BEGIN

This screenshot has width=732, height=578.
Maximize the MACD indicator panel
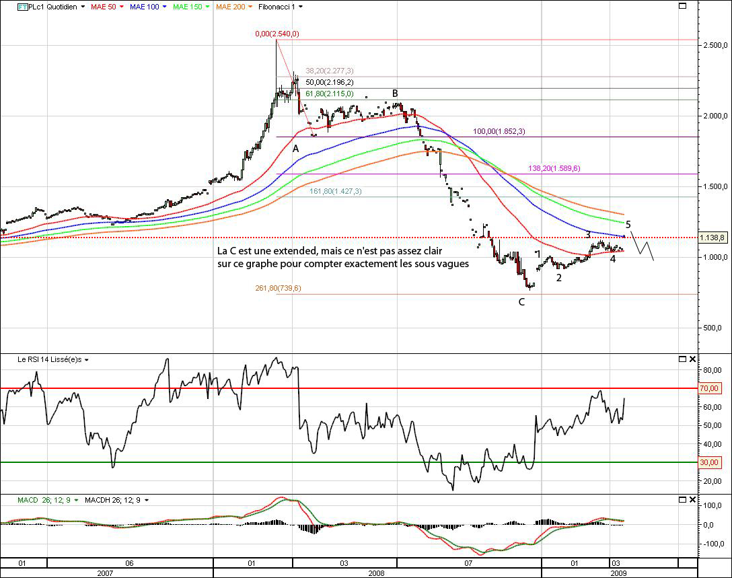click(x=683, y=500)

END
BEGIN

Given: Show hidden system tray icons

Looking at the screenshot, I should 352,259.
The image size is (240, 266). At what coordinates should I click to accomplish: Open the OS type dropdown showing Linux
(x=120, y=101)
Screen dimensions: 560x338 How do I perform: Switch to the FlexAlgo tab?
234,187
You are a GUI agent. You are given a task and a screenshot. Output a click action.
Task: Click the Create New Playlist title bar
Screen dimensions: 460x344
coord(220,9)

END

## [Assignment]
Within the listing above, locate the line containing "The image size" and the line containing "Task: Click the Create New Playlist title bar". Reproduce those two lines and all lines between them exactly, with nothing added.

## [Solution to the exercise]
The image size is (240, 266). At what coordinates should I click to accomplish: Open the OS type dropdown showing Linux
(x=120, y=101)
Screen dimensions: 560x338 How do I perform: Switch to the FlexAlgo tab?
234,187
You are a GUI agent. You are given a task and a screenshot. Output a click action.
Task: Click the Create New Playlist title bar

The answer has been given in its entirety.